Sambil merapikan cardigan menyambut hembusan angin malam yang lembut, pelukannya memelukku erat. Hari ini, satu kata yang melintas dalam pikiranku, dingin.

Kali ini, pilihanku jatuh pada bakso bakar dan es jelly. Apakah kalian pernah mencoba es jelly? Es batu dengan larutan gula batu, diberi potongan jelly beraneka bentuk, dan terakhir diberi susu kental manis.

Meskipun terlihat sangat manis, namun, jika kita biarkan esnya larut sedikit, dapat membantu mengurangi rasa manisnya.

Setelah mendapatkan yang aku inginkan, aku melangkah sedikit menjauh. Aku tahu, jika aku berjalan ke kanan sebentar, akan menemukan danau yang memukau. Pasar malam di sekitarnya membuat danau itu terlihat lebih hidup.

Danau yang bersinar oleh lampu-lampu, membuatku kaget melihat banyak orang berkumpul di sana. Tanpa sadar, mataku menangkap sosok seorang pemuda yang aku kenal. Entah sejak kapan aku seperti menemui sosok itu di antara keramaian.

Dari postur tubuh dan bahunya, aku merasa mengenali pemuda itu. Dengan rasa penasaran, aku mendekatinya. Di sampingnya, terdapat minuman kaleng dan beberapa makanan. Aku tersenyum tipis sambil menepuk pundaknya, berharap agar ia membalikan badannya.

"Alvan, benar?" kataku padanya.

Aku melihat ekspresi terkejut di wajahnya, lalu ia mengangguk kecil, menyuruhku duduk di sebelah kirinya.
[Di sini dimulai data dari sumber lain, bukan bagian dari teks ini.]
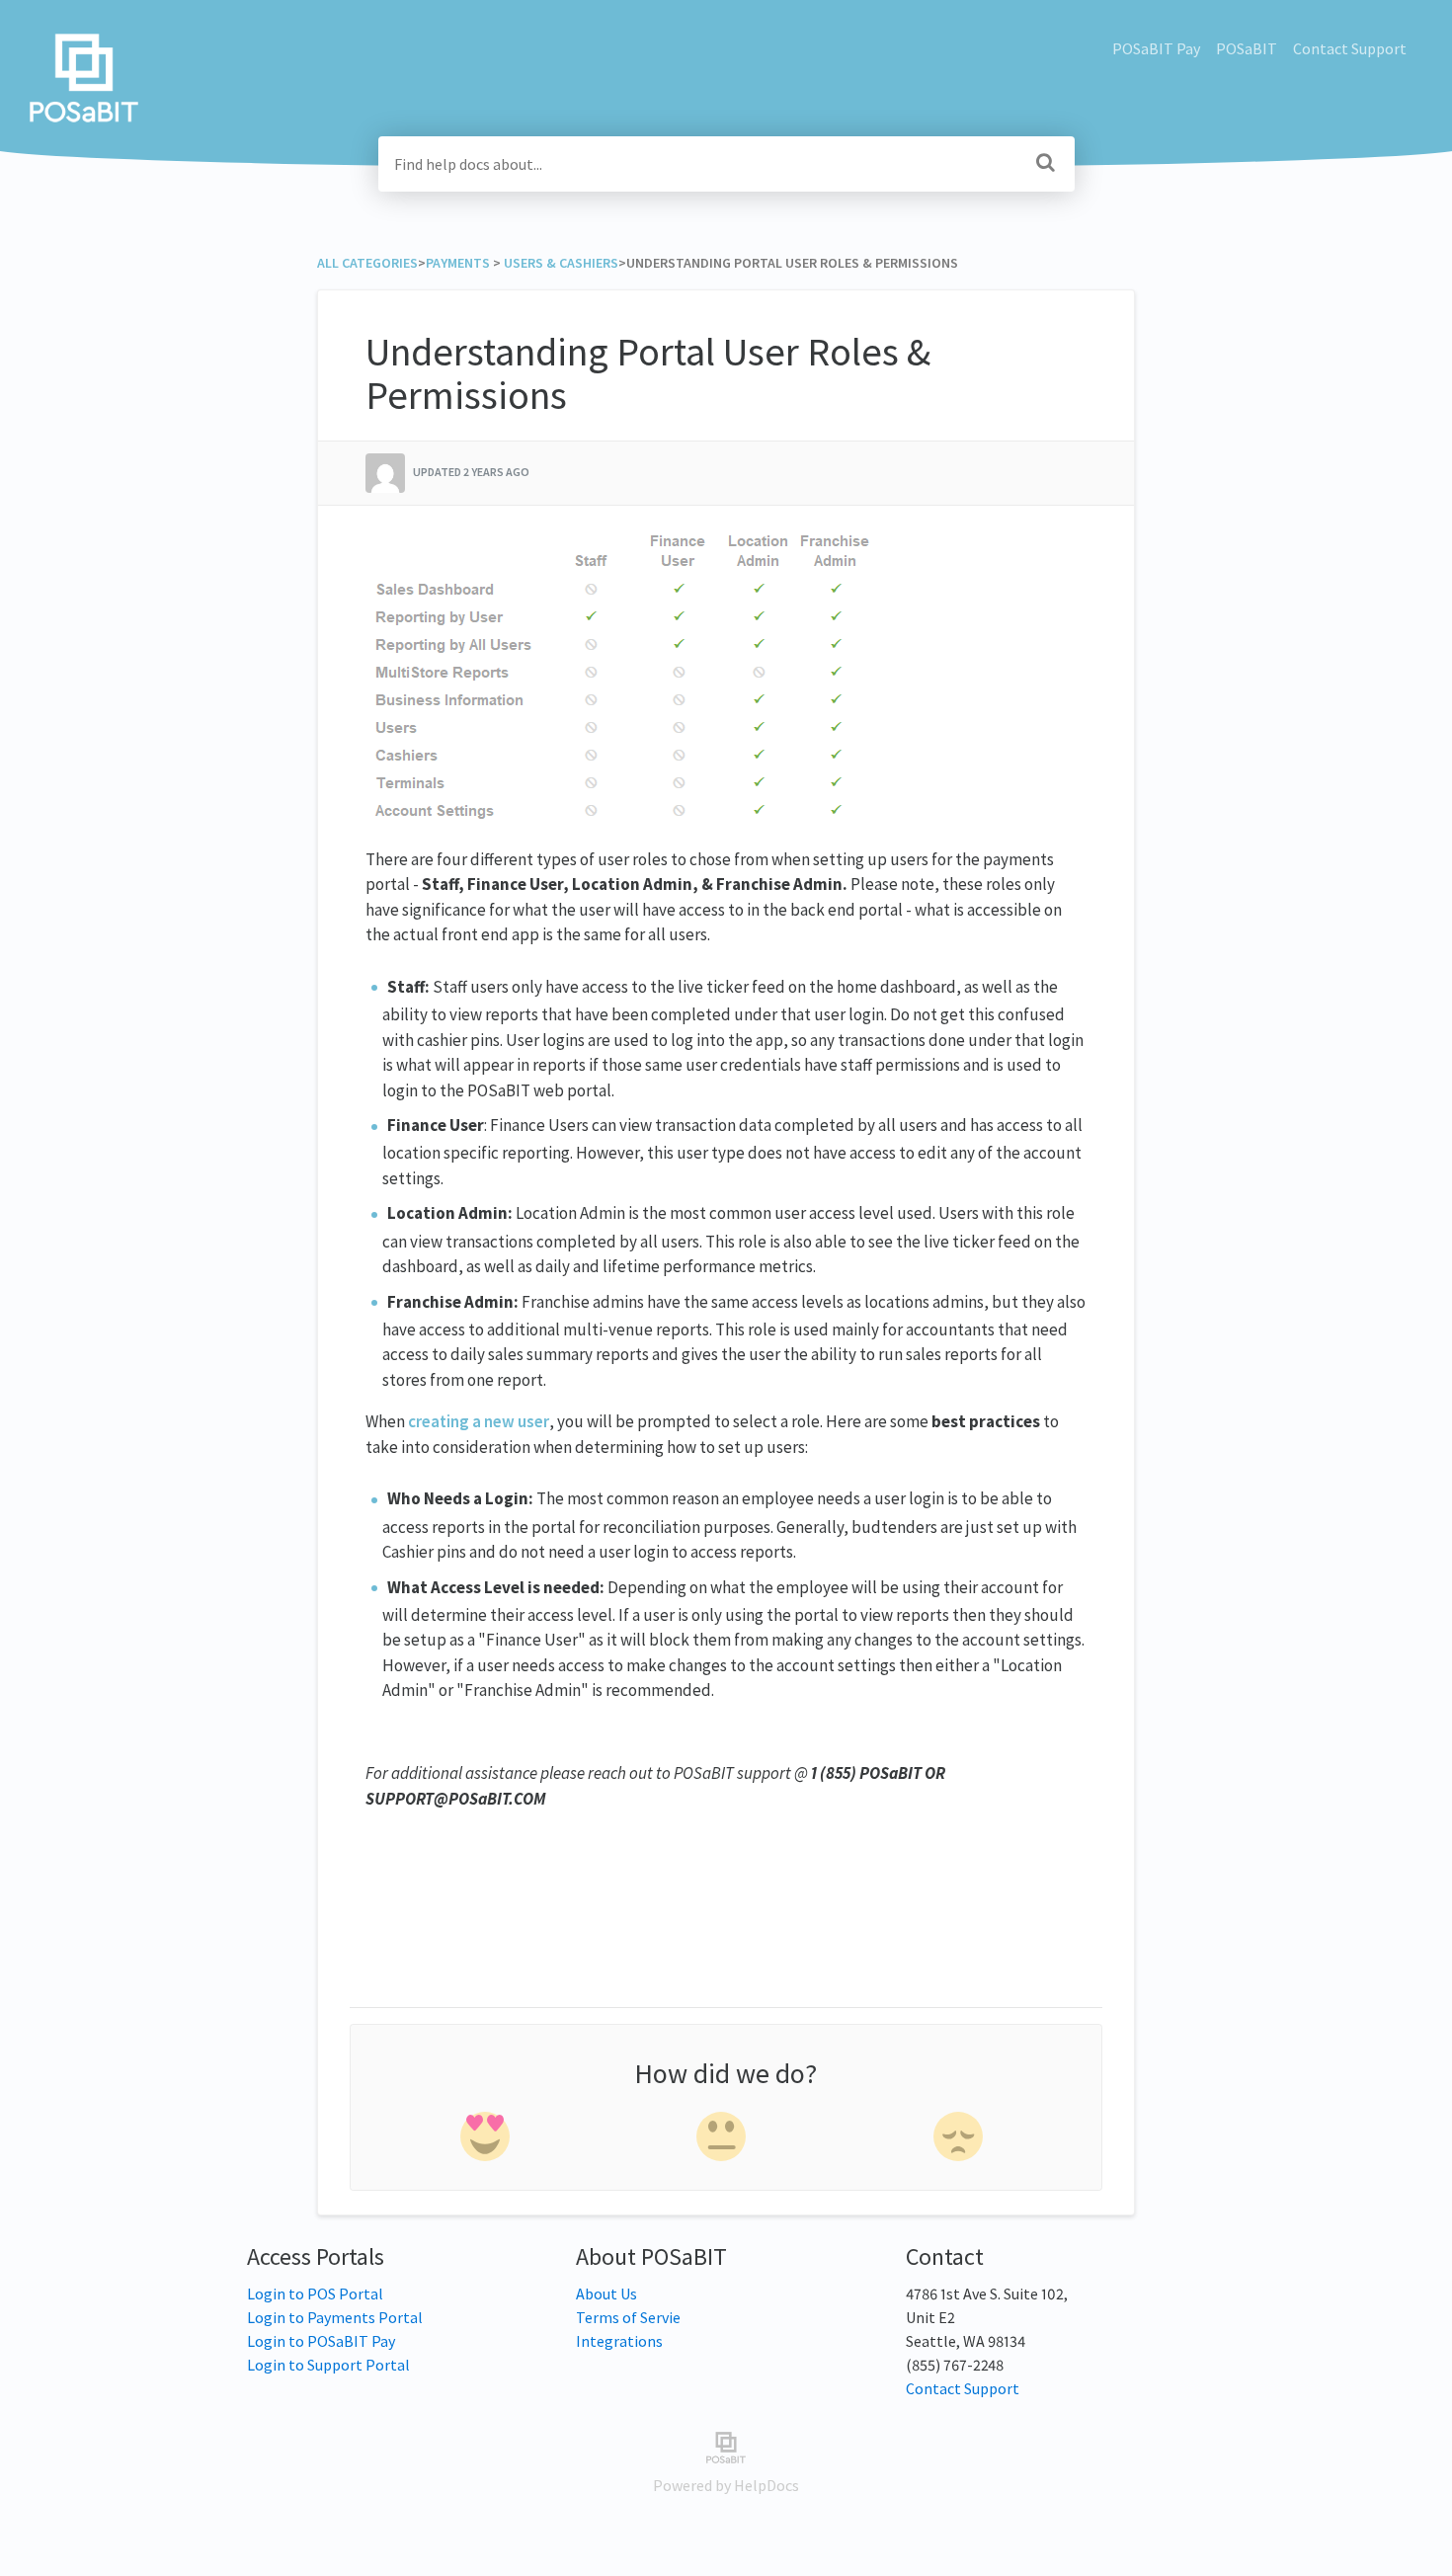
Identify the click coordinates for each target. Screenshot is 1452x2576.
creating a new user (478, 1421)
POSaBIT (1246, 48)
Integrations (619, 2341)
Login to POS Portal (315, 2293)
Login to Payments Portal (335, 2317)
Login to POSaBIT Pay (321, 2341)
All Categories (367, 263)
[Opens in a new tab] (725, 2445)
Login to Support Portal (328, 2365)
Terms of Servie (628, 2317)
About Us (606, 2293)
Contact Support (1350, 48)
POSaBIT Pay (1156, 48)
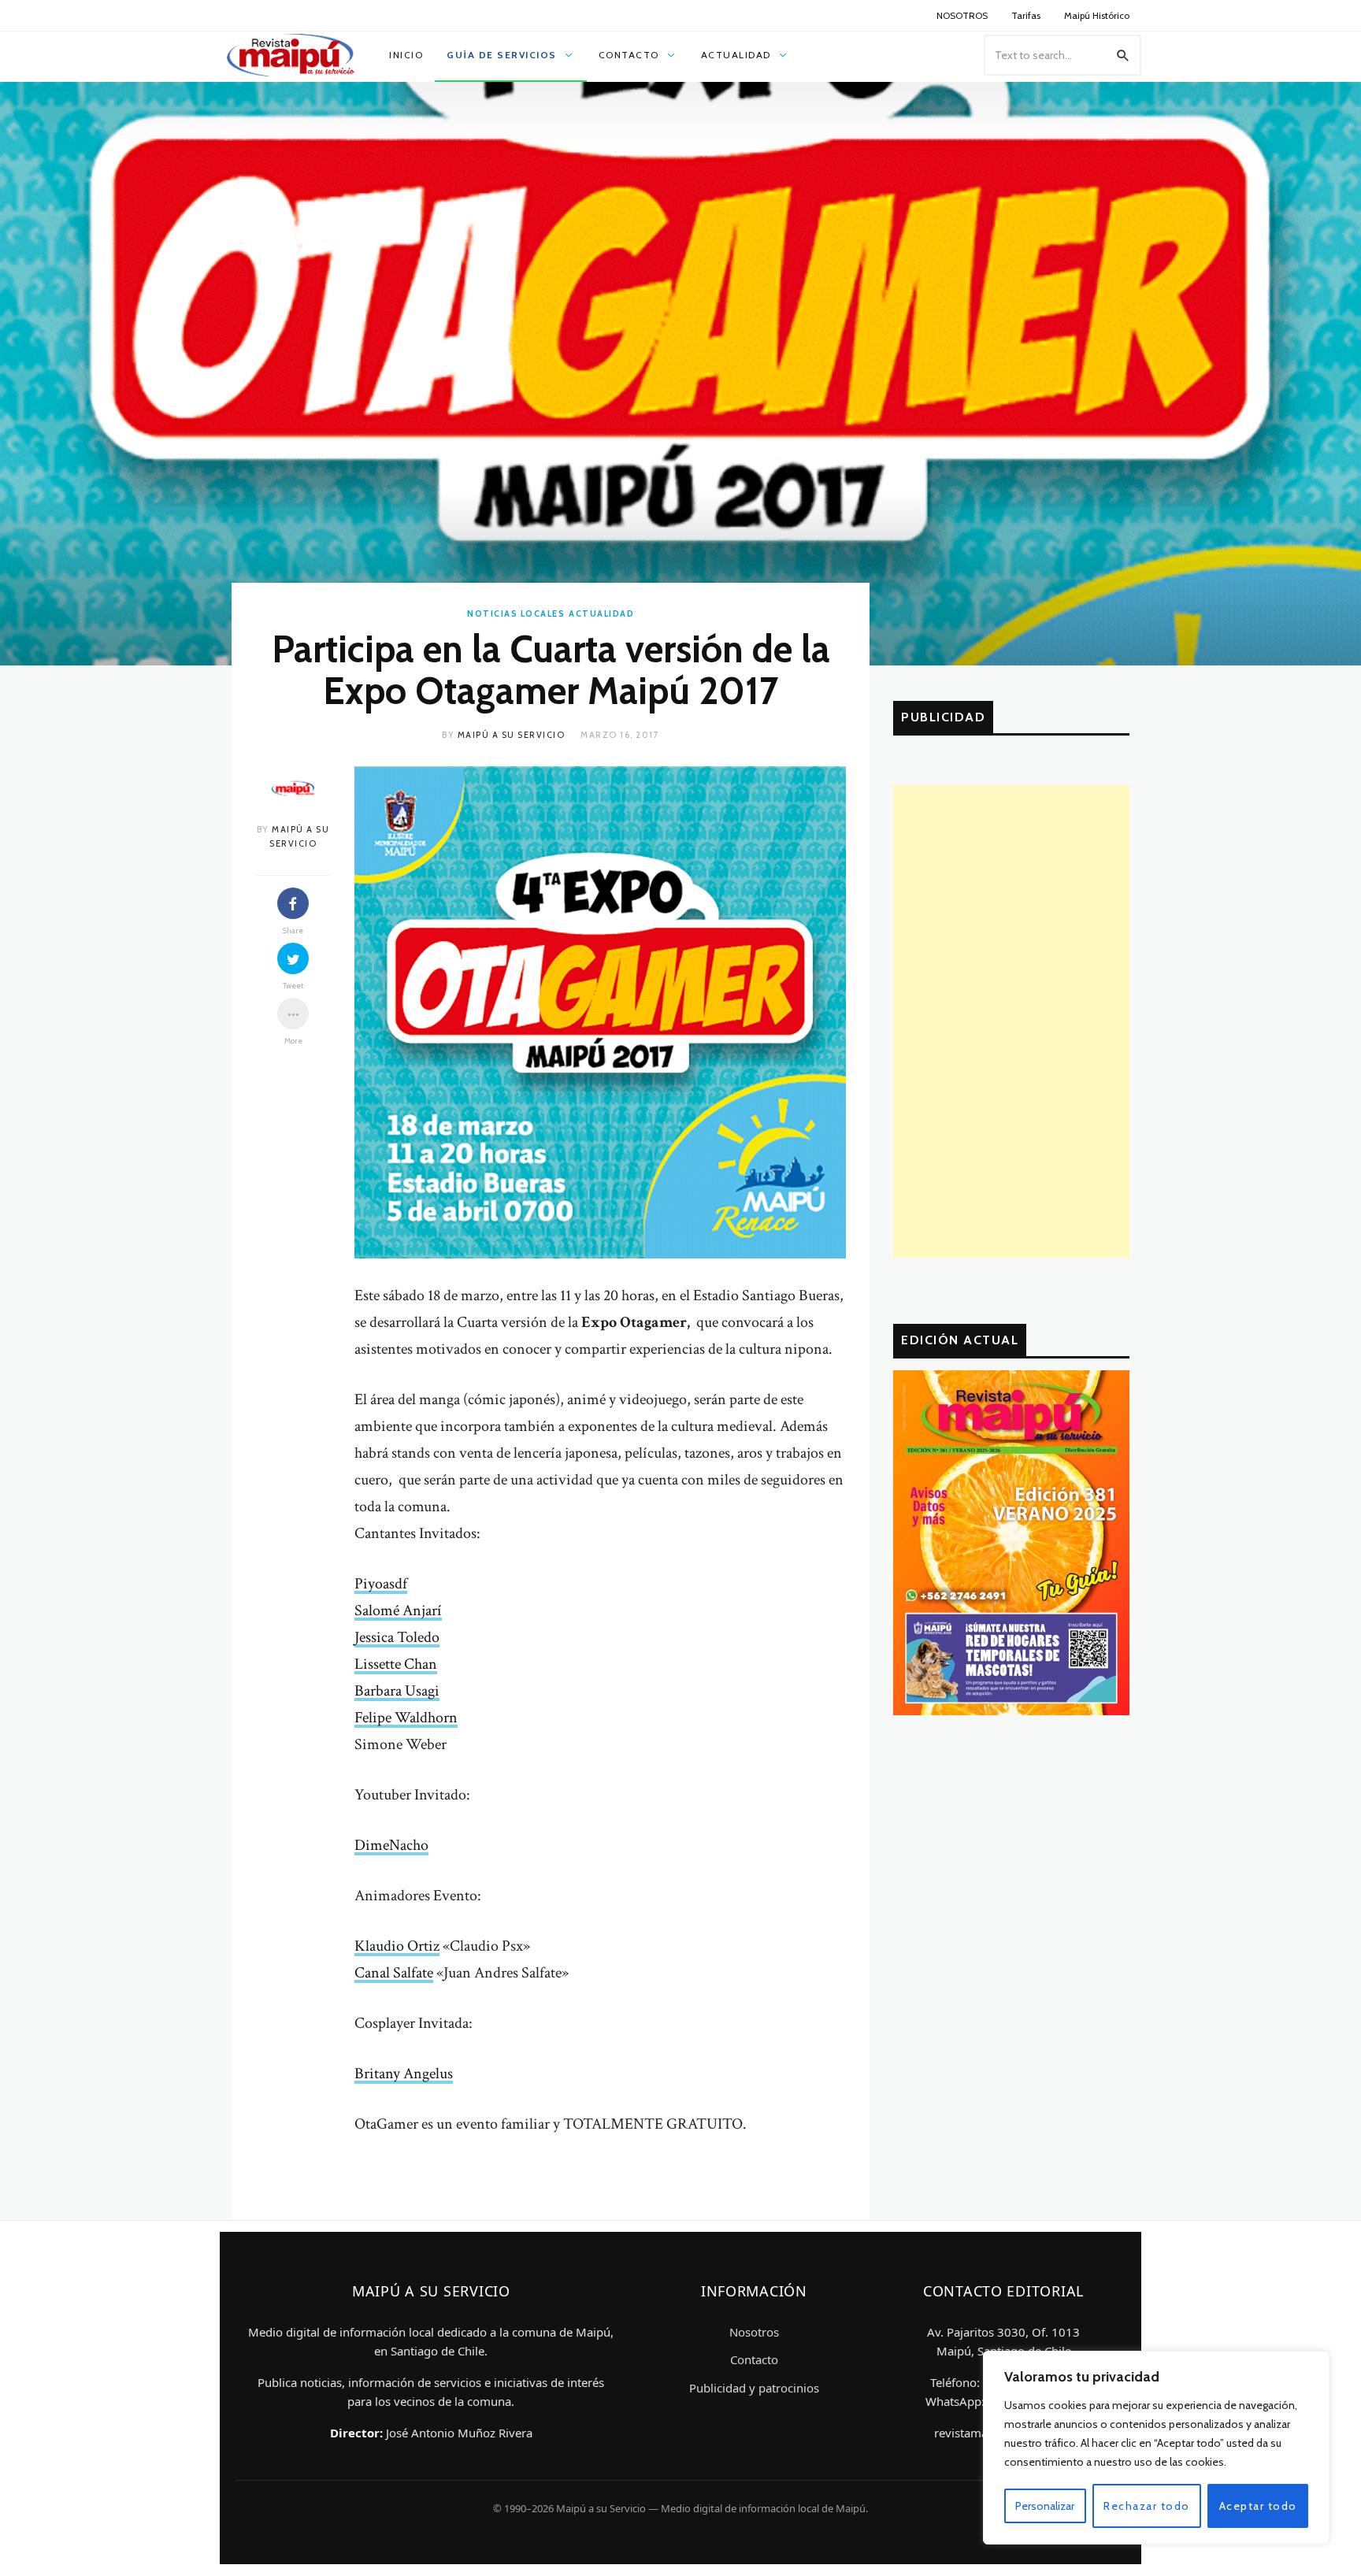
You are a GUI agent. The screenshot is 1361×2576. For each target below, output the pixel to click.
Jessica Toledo (396, 1637)
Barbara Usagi (396, 1691)
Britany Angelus (403, 2073)
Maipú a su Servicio (512, 734)
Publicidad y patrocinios (754, 2388)
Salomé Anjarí (398, 1610)
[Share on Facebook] (293, 903)
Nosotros (754, 2332)
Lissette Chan (395, 1664)
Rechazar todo (1146, 2506)
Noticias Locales (516, 613)
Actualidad (601, 613)
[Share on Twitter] (293, 958)
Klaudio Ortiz (396, 1946)
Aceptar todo (1258, 2506)
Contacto (754, 2359)
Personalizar (1044, 2506)
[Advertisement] (1011, 1021)
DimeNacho (391, 1845)
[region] (1156, 2447)
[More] (293, 1013)
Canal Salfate (393, 1973)
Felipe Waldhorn (406, 1717)
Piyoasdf (380, 1583)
Ternyata tebakanku benar, remaja itu adalah Alvan. Aku penasaran, apa yang sedang dia lakukan di sini?

"Ngapain?" tanya Alvan.

"Sedang menjelajah mencari camilan, nih buktinya." Sambil menunjukkan sejumlah kresek yang dipastikan berisi jajanan.

Aku membuka wadah bakso bakar dan menawarkannya pada Alvan. Dia menerima dan mulai menikmatinya, sementara aku juga ikut merasakan kenikmatan setiap gigitannya.

"Sama siapa?" tanyanya kembali.

Sambil melihatnya asik menikmati bakso, aku menjawab, "Sendirian, toh dekat sama rumah kok."

Setelah melihatnya selesai menyantap bakso bakar, ia mengambil minuman kaleng dan meneguknya.

"Enggak takut kenapa-kenapa?" tanyanya, mendengar itu aku mengangguk kecil.

"Takut sih, cuma gua ambil jalan yang rame banyak orang. Jadi gua rasa aman," kataku, Alvan hanya diam menatapku.

Tunggu sebentar, terlihatnya kita begitu akrab. Aku tersenyum tipis, merasa senang bisa berbicara santai dengannya. Tak ada nada dingin atau ketus, apakah ini benar-benar Alvan?

Tiba-tiba, ia mengulurkan tangannya, membuatku bertanya-tanya apa maksudnya.

"Ponsel lo, Va, gua pinjam sebentar."

Dengan keadaan agak canggung, aku akhirnya menyerahkan ponselku yang ada di saku celana. Alvan dengan sigap menerima dan mengetik sesuatu, lalu mengembalikannya padaku.

"Next time, kalau mau keluar, kontak gua aja."

Aku terdiam memandang ponselku, di sana tertera nomor ponsel Alvan. Serius? Aku punya nomor pribadi Alvan? Ini bukanlah sekadar mimpi?

"Kenapa diem aja? Mendadak bisu lo?" katanya.

Saat mendengar itu, aku merasa tersinggung. Baru beberapa menit yang lalu kita ngobrol santai, kan? Haish, rasanya ingin mencubit kedua pipinya hingga merah.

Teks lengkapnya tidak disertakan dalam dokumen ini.